Optimizing Distributed Data Systems

They say you can’t have it all, and that’s certainly true with distributed data systems. Did I really just write that sentence? “Sorry son, just like distributed data systems, you can’t have your cake and eat it too…”

Alright, clunky intro out of the way, let me explain my point. Pretend you’re an important decision maker or a technical architect and you’ve been tasked with rolling out the database of your organization’s new application/suite/whatever. As you consider the architecture, you’re faced with certain realities. Is it a global application with millions of users? Does it contain up-to-the-second financial information? How fault tolerant does it need to be? Is it a social interface where updates can take a few moments to permeate without causing issues?

In my opinion, the CAP Theorem does a very good job of simplifying some fairly complicated architectural concepts. Both business and technical stakeholders can benefit from an understanding of the basic concepts set forth by the theorem. I will caveat, that I’m not sure how long the theorem will hold true as new technologies emerge (see Google’s Spanner). In 3 or 4 years you may be reading a blog post from us stating why the CAP Theorem no longer applies! For now, however, the CAP theorem is a concept that should be understood before architecting any distributed system, and this blog is for those who are unfamiliar with the concept.

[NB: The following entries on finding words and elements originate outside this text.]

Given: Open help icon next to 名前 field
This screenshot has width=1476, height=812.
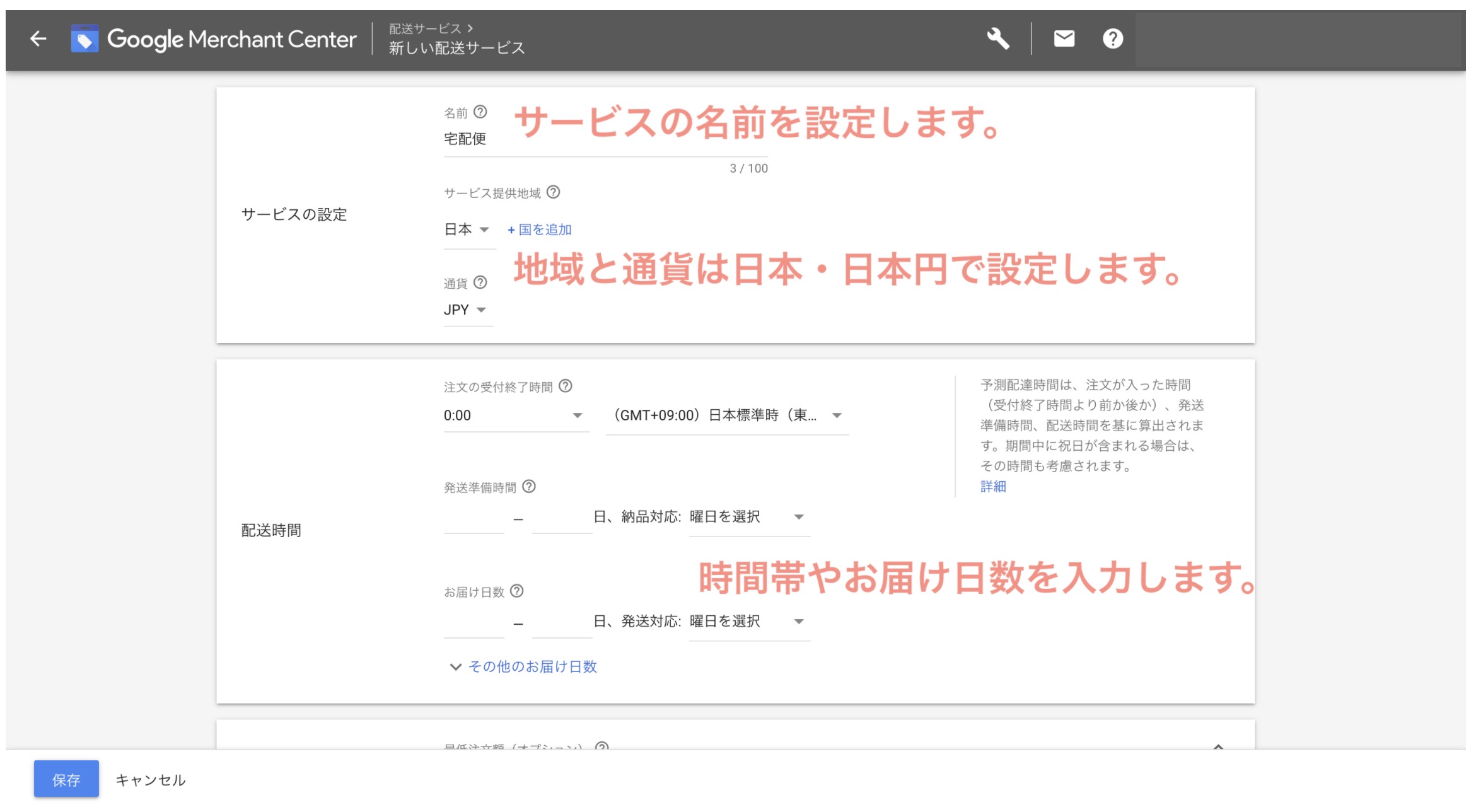Looking at the screenshot, I should 480,112.
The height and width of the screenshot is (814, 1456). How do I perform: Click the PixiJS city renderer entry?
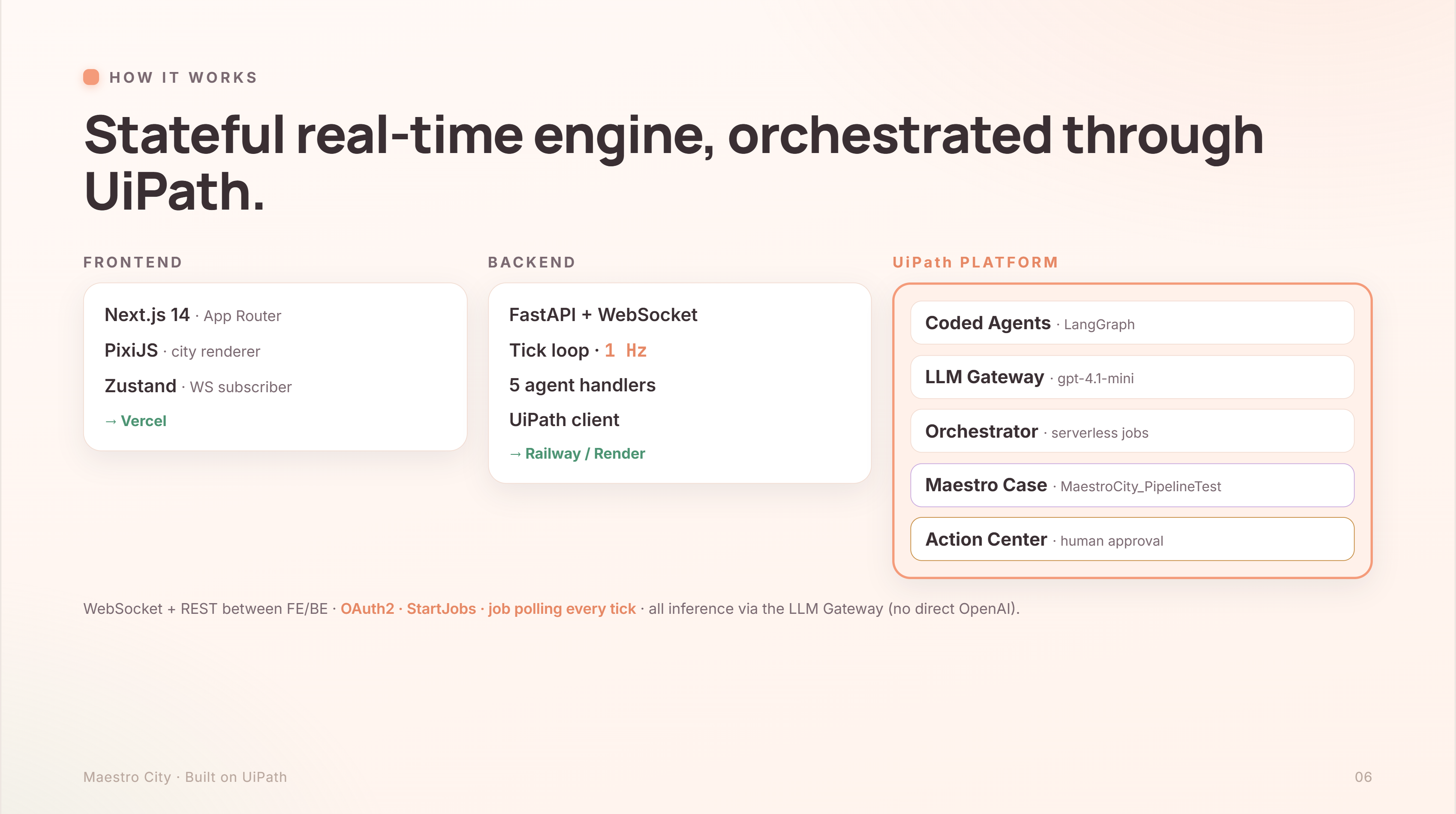tap(182, 351)
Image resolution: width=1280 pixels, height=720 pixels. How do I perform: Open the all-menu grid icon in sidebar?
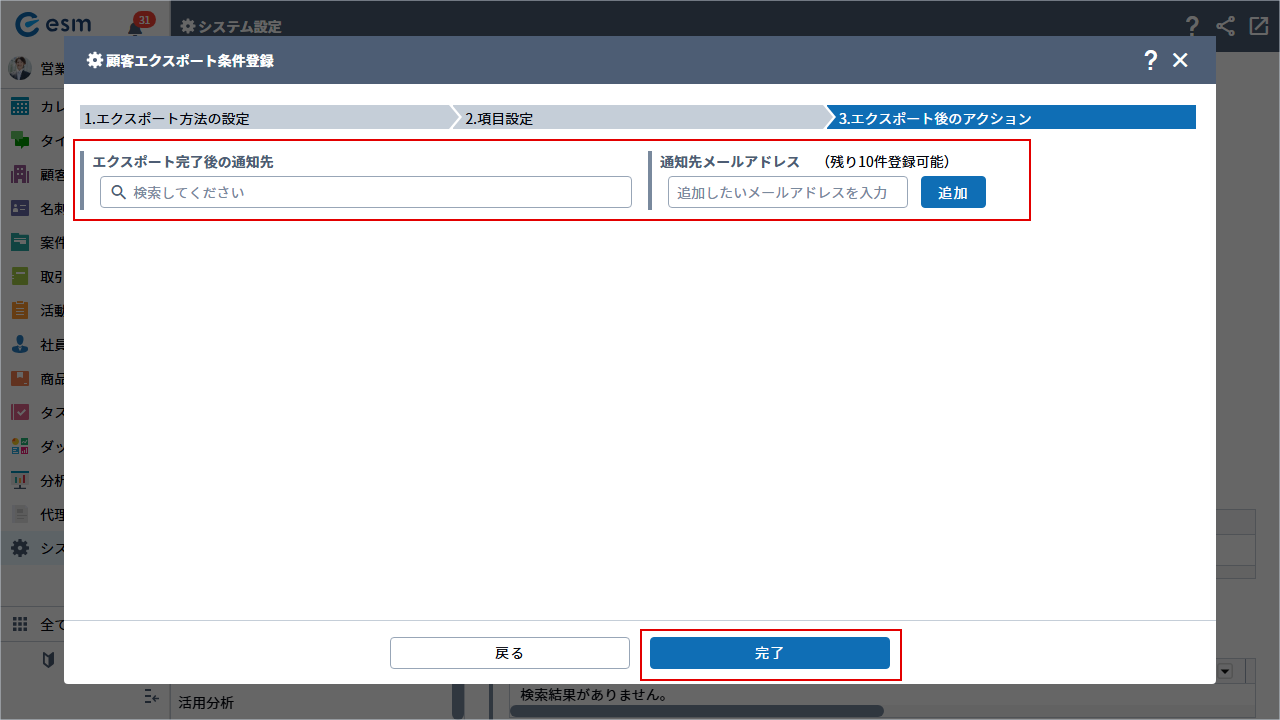click(20, 624)
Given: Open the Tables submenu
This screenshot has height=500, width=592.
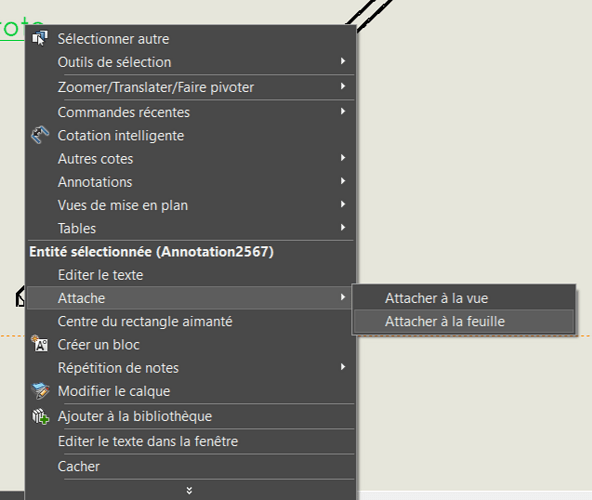Looking at the screenshot, I should [x=190, y=228].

It’s 2017, and the field of database tools on the market is vast. Individual players fill specific niche needs, while the big boys continue to try to offer robust, consistent solutions. There are many dimensions through which any new tool or system should be evaluated, but today’s blog will focus on the CAP Theorem as it relates to distributed data systems.

What is the Cap Theorem?

CAP Theorem is a term coined by computer scientist Eric Brewer in the early 2000s to describe the relationship between Consistency, Availability, and Partition-Tolerance of distributed systems. Specifically, Brewer theorized that only 2 of the 3 could be simultaneously achieved. The three elements will be described below in (perhaps overly) simplistic terms, as well as the three paradigms of the “pick two” approach to the CAP Theorem.

CONSISTENCY refers to the state of the data being updated on a write so that every subsequent read (even from different nodes than the one where the write occurred) includes all new updates. If Jim from sales updates the contact number for a contact in the CRM system, and Lauren opens that record a moment later, she will see that updated number if the system is CONSISTENT.

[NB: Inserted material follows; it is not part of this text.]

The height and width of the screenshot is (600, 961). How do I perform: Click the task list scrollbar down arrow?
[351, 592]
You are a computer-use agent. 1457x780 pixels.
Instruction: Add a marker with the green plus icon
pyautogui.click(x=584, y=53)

AVAILABILITY is simply the capability of a system to accept incoming data or return data upon a request even if one or more nodes are down. If (to continue our previous example) Jim knows the East Coast data center is down, but can still pull customer data from one of the redundant nodes (say, from the West Coast) then the system is AVAILABLE.

PARTITION TOLERANCE essentially states that nodes in our distributed network can always communicate, even if the connection between two nodes in the system is severed.

Again, the idea behind the CAP theorem is that only two of these three can be achieved simultaneously. Let’s take a look at the three “pairings”, what they entail, and who a few of the market leaders in that space are.

C + A

For a system to be both AVAILABLE and CONSISTENT, you must trade off partition tolerance. Essentially, this makes scaling challenging. This paradigm is best represented by traditional RDBMS systems such as MySQL, SQL Server, PostgreSQL, etc.

C + P

A system that is both CONSISTENT and PARTITION TOLERANT trades off AVAILABILITY but can scale relatively easily. The types of products that fall under this category include Document, Columnar and Key-Value databases such as MongoDB, HBase, and Redis.

P + A

Largely the domain of NoSQL technologies, a system that is PARTITION TOLERANT and AVAILABLE trades off Consistency to ensure data can always be written and retrieved- though nodes may be out of sync. Like C+P, products under this category can include Document, Columnar, and Key-Value databases such as Dynamo, Cassandra, and CouchDB.

Making the Right Decision

At the end of the day, while the theorem holds true (technologies are constantly pushing the bounds of what is possible), the tradeoffs must be considered when implementing a distributed system.

As mentioned above, this is a high-level, simplistic approach to the CAP Theorem as it relates to distributed databases. Technologies are constantly pushing the bounds of what is possible, and tools like Google’s Spanner are right around the corner from breaking the established rules.